PROBLEM TO SOLVE.
What are the lines, copied exactly, from the one containing "The image size is (1400, 854)." through the last line of the records below, both included?

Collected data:
/---

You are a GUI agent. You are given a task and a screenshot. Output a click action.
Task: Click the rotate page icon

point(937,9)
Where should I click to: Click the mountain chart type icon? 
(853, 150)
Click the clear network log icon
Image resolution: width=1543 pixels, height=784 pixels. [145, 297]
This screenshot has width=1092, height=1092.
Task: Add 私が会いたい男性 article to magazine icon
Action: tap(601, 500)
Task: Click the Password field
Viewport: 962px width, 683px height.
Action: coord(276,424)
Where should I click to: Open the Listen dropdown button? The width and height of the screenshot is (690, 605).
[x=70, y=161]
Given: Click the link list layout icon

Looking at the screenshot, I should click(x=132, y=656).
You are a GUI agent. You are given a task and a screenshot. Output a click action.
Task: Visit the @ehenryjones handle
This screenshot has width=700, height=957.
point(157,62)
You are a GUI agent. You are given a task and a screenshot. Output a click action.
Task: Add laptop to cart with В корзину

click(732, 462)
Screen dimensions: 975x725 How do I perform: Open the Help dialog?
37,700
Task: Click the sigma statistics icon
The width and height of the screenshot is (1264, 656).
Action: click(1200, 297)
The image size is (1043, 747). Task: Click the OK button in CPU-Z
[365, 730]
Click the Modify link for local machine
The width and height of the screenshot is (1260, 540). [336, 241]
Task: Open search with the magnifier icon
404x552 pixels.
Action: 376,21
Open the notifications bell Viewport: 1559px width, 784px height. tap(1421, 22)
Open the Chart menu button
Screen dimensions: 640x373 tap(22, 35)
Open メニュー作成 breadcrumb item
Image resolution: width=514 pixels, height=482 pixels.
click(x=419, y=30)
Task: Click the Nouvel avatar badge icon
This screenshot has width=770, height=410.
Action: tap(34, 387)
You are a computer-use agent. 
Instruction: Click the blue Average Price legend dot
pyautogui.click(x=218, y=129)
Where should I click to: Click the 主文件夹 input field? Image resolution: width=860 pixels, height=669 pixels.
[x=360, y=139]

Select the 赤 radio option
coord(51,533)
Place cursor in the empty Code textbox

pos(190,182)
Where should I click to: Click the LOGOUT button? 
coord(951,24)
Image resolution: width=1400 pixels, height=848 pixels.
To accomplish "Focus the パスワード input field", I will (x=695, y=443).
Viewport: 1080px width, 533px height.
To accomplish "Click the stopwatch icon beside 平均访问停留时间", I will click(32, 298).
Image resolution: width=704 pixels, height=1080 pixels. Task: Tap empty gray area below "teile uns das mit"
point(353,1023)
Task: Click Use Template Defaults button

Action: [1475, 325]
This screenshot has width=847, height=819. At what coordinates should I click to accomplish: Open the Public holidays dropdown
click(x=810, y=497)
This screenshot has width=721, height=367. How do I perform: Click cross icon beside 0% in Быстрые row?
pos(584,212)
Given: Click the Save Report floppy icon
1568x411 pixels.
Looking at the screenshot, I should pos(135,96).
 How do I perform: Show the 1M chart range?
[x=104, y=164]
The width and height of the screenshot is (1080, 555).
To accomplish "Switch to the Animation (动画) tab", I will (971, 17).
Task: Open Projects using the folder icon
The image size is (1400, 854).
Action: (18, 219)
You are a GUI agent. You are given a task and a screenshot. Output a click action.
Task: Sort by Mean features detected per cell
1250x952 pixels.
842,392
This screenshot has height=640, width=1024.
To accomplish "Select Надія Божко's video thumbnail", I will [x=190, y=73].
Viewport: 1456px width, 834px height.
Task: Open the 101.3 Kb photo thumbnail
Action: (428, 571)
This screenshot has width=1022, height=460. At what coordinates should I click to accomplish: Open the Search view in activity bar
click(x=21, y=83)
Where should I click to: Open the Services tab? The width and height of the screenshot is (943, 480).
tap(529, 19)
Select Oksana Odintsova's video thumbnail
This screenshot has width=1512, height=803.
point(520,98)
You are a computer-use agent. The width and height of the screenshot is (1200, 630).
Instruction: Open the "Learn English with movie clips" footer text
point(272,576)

\---

ANSWER SECTION.
The image size is (1400, 854).
Action: (18, 219)
You are a GUI agent. You are given a task and a screenshot. Output a click action.
Task: Sort by Mean features detected per cell
1250x952 pixels.
842,392
This screenshot has height=640, width=1024.
To accomplish "Select Надія Божко's video thumbnail", I will [x=190, y=73].
Viewport: 1456px width, 834px height.
Task: Open the 101.3 Kb photo thumbnail
Action: (428, 571)
This screenshot has width=1022, height=460. At what coordinates should I click to accomplish: Open the Search view in activity bar
click(x=21, y=83)
Where should I click to: Open the Services tab? The width and height of the screenshot is (943, 480).
tap(529, 19)
Select Oksana Odintsova's video thumbnail
This screenshot has width=1512, height=803.
point(520,98)
You are a computer-use agent. The width and height of the screenshot is (1200, 630).
Instruction: Open the "Learn English with movie clips" footer text
point(272,576)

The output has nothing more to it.